Hereditary Hemolytic Anemia with Human Erythrocyte Pyrimidine 5′-Nucleotidase Deficiency

Abstract

A severe deficiency of a red cell pyrimidine 5'-nucleotidase was found to be associated with hereditary hemolytic anemia in four members of three kindreds. The syndrome was characterized by marked increases above normal in red cell basophilic stippling, total nucleotides, and GSH and by a fairly severe deficiency of ribosephosphate pyrophosphokinase (EC 2.7.6.1.). Patient erythrocytes uniquely contained large amounts of pyrimidine 5'-ribonucleotides.

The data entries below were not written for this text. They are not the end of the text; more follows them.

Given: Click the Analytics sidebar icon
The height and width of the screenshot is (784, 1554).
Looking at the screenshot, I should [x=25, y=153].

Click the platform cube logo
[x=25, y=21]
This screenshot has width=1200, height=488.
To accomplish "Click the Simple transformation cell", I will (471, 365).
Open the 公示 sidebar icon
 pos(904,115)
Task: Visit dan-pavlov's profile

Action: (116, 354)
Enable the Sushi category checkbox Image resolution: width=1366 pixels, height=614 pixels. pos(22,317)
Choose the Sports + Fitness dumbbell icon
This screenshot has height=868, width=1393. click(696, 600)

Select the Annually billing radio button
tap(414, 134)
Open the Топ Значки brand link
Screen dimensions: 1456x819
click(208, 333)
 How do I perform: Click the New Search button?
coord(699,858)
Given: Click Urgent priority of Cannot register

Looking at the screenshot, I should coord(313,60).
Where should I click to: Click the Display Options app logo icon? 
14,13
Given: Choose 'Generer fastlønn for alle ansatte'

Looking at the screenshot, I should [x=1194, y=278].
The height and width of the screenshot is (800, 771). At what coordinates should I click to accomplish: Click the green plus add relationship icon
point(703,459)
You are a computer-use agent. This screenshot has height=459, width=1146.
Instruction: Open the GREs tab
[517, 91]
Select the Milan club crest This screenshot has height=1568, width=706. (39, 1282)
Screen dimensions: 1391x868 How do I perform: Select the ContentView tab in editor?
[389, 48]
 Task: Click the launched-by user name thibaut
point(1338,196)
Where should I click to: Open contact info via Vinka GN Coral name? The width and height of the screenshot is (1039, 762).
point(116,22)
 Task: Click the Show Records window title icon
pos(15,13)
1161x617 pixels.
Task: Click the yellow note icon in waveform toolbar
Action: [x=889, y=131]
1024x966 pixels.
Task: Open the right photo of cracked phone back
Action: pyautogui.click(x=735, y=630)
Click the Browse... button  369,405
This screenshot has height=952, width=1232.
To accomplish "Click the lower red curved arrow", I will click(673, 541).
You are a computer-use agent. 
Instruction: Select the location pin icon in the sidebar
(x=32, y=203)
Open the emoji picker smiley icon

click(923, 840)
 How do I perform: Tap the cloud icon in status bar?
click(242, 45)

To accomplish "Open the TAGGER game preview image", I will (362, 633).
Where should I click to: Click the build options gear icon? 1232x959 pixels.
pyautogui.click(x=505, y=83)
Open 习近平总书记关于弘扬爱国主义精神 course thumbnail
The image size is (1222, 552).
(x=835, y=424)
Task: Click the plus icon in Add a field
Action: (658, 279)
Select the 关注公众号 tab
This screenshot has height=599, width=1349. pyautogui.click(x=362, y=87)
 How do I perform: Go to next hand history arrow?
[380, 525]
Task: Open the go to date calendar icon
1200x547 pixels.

In earlier studies, these were erroneously considered to be adenosine phosphates, since all previous investigations of the nucleotides of human red cells and reticulocytes have shown 97% or more to contain adenine. Total nucleotides in patient cells were present in amounts 3-6 times greater than normal, and approximately 80% contained pyrimidine. The ultraviolet spectral curves of deproteinized red cell extracts exhibited a shift in maximum absorbance from the usual 256-257 nm to approximately 266-270 nm, and absorbance at 250, 270, 280, and 290 nm, expressed as a ratio of that at 260 nm, differed greatly from normal. The spectral characteristics of extracts provide the basis of a readily performed screening procedure, which does not require enzyme assay. The nucleotidase activity in deficient red cells assayed less than 14%, and usually less than 10%, of normal and much less in terms of reticulocyte-rich blood, where it was consistently found to be increased. The enzyme has a pH optimum of 7.5-8.0, is inhibited by EDTA, and does not utilize purine 5'-ribonucleotides or beta-glycerophosphate as substrates. While comparatively few family members have been available thus far for study, initial data are compatible with an autosomal, recessive mode of transmission of the deficiency. The pyrimidine 5'-ribonucleotides are presumably derived from RNA degradation and, not being diffusible, accumulate when the enzyme catalyzing their dephosphorylation is deficient. It is postulated that the prominent basophilic stippling results from retarded ribosomal RNA degradation secondary to accumulation of degradation products, namely pyrimidine 5'-ribonucleotides. Ribosephosphate pyrophosphokinase deficiency is considered to be an epiphenomenon. The mechanism responsible for increased red cell GSH is unknown.